Company Develops Clog-Free Cryostat
A NEW TYPE OF JOULE-THOMSON
CRYOSTAT developed under an Small Business Innovative Research (SBIR)
contract awarded by Kennedy Space Center features exclusive, anti-clogging
flow-regulation capabilities for custom-design applications. General
Pneumatics Corporation (GPC) of Phoenix, Arizona, is meeting a need
to provide very low-temperature cooling for infrared sensors, superconductors,
supercooled electronics, spacecraft, nuclear contamination detectors
and cryosurgery.
GPC company spokesman Woody Ellison said the Joule-Thomson cryostat
can operate continuously with gas contamination levels that would
quickly clog conventional cryostats. GPC cryostats employ a more
rugged and stable means of flow regulation than conventional cryostats,
and they can be equipped with a manual- or actuator-driven flow
adjustment, especially useful in developmental and laboratory applications.
NASA originally needed the innovation for vapor boil-off liquifiers
capable of extended operation for long periods without maintenance.
Ellison pointed out that GPC has also designed and produced custom
Joule-Thomson cryostats for several prospective applications, including
spacecraft, computer electronics, nuclear contamination detection
and counterproliferation, and cryosurgery.
The patented features have been incorporated in cryostats ranging
in cooling capacity from 0.25 watt to 50 watts. In simultaneous
testing with commercial grade nitrogen, GPC's cryostat demonstrated
continuous operation with contamination levels, which repeatedly
clogged conventional cryostats within six minutes. Under SBIR Phase
II, the cryostat design was extended to 50 watts with a cooling
capacity at 77 degrees Kelvin. NASA's Kennedy Space Center received
a design that was incorporated into a prototype closed-loop cryocooler
featuring a new oil-free, sealed high-pressure compressor and novel
closed-loop control scheme.

— Task prompt —
Reproduce the passage of the clog-free cryostat article that begins at the words "Ellison pointed out" and stops after the words "closed-loop control scheme.".

— Supplied information —
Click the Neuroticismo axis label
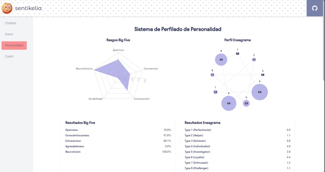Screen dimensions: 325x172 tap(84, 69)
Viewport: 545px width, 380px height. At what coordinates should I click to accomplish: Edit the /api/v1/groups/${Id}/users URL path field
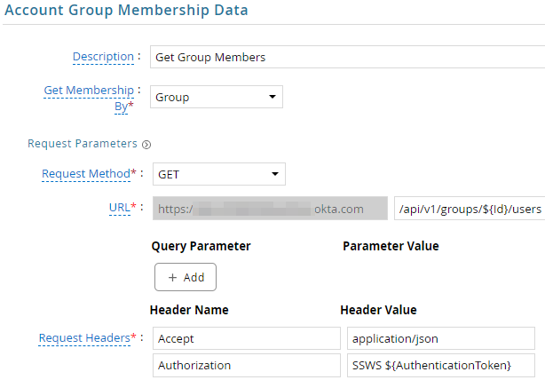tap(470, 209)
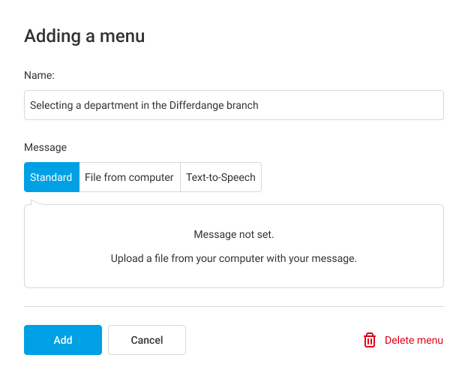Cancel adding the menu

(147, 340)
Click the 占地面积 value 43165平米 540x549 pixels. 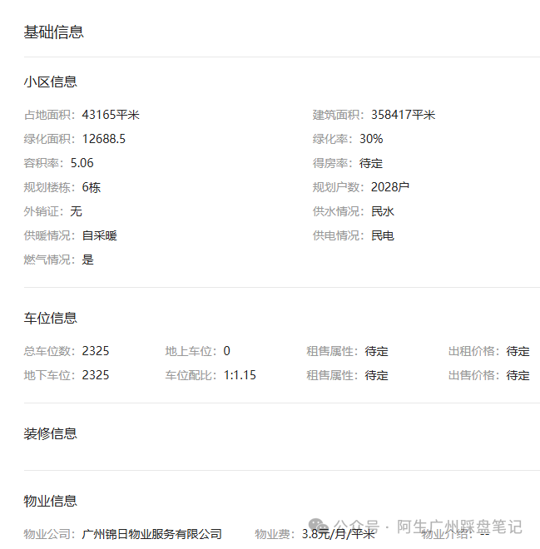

— Worked answer —
Ellison pointed out that GPC has also designed and produced custom
Joule-Thomson cryostats for several prospective applications, including
spacecraft, computer electronics, nuclear contamination detection
and counterproliferation, and cryosurgery.
The patented features have been incorporated in cryostats ranging
in cooling capacity from 0.25 watt to 50 watts. In simultaneous
testing with commercial grade nitrogen, GPC's cryostat demonstrated
continuous operation with contamination levels, which repeatedly
clogged conventional cryostats within six minutes. Under SBIR Phase
II, the cryostat design was extended to 50 watts with a cooling
capacity at 77 degrees Kelvin. NASA's Kennedy Space Center received
a design that was incorporated into a prototype closed-loop cryocooler
featuring a new oil-free, sealed high-pressure compressor and novel
closed-loop control scheme.